Vivre le présent exige de s'y consacrer. C'est par la prise en compte des limites, des plaisirs, des peurs et des difficultés que le dévouement et la discipline se structurent, tout autant que l'aboutissement ou l'expurgation de ce qui se passe. La marche nécessite, dans un premier temps, de poser les pieds sur le sol, puis d'établir une direction. Cette signalisation des chemins est une orientation et une dynamique, autant que des limites et une répétition systématique qui automatise.

Toute expérience présuppose la rencontre, la détermination, la fuite, l'incertitude. Lorsqu'on ne considère que des aspects des expériences, la totalité est démantelée, ce qui est présent est démantelé. L'expérience du présent est la seule qui existe, bien qu'elle soit aussi l'anesthésiant qui efface ce qui existe.

Le désir de surmonter les difficultés, ainsi que de surmonter les conditions considérées comme mauvaises pour le développement de sa propre vie, engendre des objectifs. Tout ce qui est établi et né dans le désir découle de la non-acceptation. Vouloir surmonter ce qui manque, obtenir ce que l'on n'a pas eu, combler les besoins est le but, le motif qui lance l'individu vers l'avenir, établissant ainsi le conquérant victorieux ou le perdant rancunier. Dans ce contexte, aller au-delà de ses propres limites tout en le reconnaissant pas, engendre les motivations pour surmonter les problèmes et les difficultés.

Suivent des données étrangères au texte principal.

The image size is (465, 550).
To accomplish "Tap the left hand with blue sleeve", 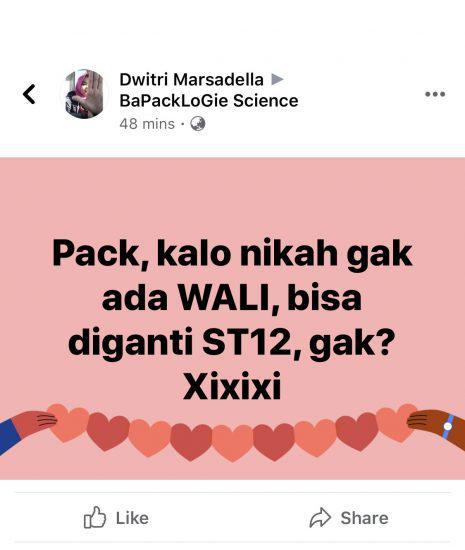I will pos(27,430).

Lorsque le présent se constitue en pensée pour se souvenir de ce qui est passé, ou en anticipation, en torsion pour ce que l'on veut qu'il arrive, il constitue un marécage, un puits d'expériences, de réalités et de limites. Se consacrer au rêve, à ce à quoi on aspire, à ce qui n'existe pas, c'est nier la configuration existante elle-même. Les problèmes sont neutralisés, ne laissant que la foule qui acclame une bonne fin, de bons résultats, mais les participants disparaissent lorsqu'ils deviennent spectateurs d'eux-mêmes, de ce qu'ils visent à obtenir. Cette division, obtenue grâce à la négation de ce qui se passe - du présent - lance l'individu dans d'autres univers sans au moins préparer ses capacités, malgré ses forts désirs, mais qui par définition l'anéantissent. Vouloir compléter ce qui lui manque, vouloir avoir ce qu'il n'a pas - désirer - est le couteau qui l'éviscère. Des machines, des robots, des artefacts apparaissent dans les familles et les cultures, luttant pour satisfaire leurs désirs, comblant les manques et les déficiences.

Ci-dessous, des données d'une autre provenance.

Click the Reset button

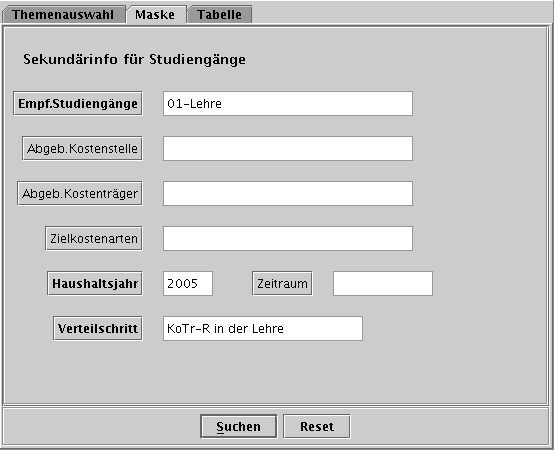tap(317, 426)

Ce qui limite doit être dépassé, surpassé, intégré, absorbé, absous dans le processus même d'être au monde. C'est comme apprendre des choses, apprendre à parler, apprendre à lire, acquérir des techniques qui favorisent les changements de la réalité, qui déterminent les aptitudes et les choix professionnels. Elle est le fruit de la lutte, de ce qui est déterminé, de ce qui est limité. Lorsque les processus vitaux et relationnels sont transformés en étapes à franchir, la lutte pour le pouvoir et l'acceptation s'installe. Des classifications valorisantes apparaissent et le bien, le mal, le pur, l'impur, le capable et l'incapable sont configurés à partir des désirs, des buts et des podiums à atteindre, et de cette façon l'individu est mû par l'anxiété, la peur, l'avidité. Dans ce contexte, tout ce qui contrarie son désir de dépassement et de changement doit être détruit, et le dépassement est le désir, le but qui construit le quotidien. Toutes les propositions, les motivations sont établies de cette manière.

En percevant les difficultés, les incapacités et les indisponibilités, l'individu perçoit les limites qui les configurent. Lorsque la réalité et les contradictions sont acceptées et perçues, cette expérience lui donne les conditions pour changer et marcher où il peut structurer l'autonomie. C'est un processus très différent de celui qui consiste à contourner les limites et à créer une dynamique qui guide et aide l'individu à se rendre là où il veut aller. L'acceptation du processus, l'expérience du présent, est ce qui nous permettra de structurer l'autonomie. Plus il nie l'existant - le présent - et plus il cherche le rêvé, le souhaité pour surmonter les difficultés, plus l'individu se soumet, au moins, à ses propres désirs, s'accommodant des dépressions résultant de l'évaluation des échecs, des résultats différents de ceux souhaités.

Ce n'est qu'au travers d'expériences cohérentes et donc de remises en question que l'on réalise l'être au monde, que l'on marche, que l'on se structure en tant que disponibilité et acceptation. L'expérience de la limite est transformatrice lorsqu'on s'y consacre et elle est écrasante lorsqu'elle est niée, lorsqu'on cherche à la détruire par tous les moyens.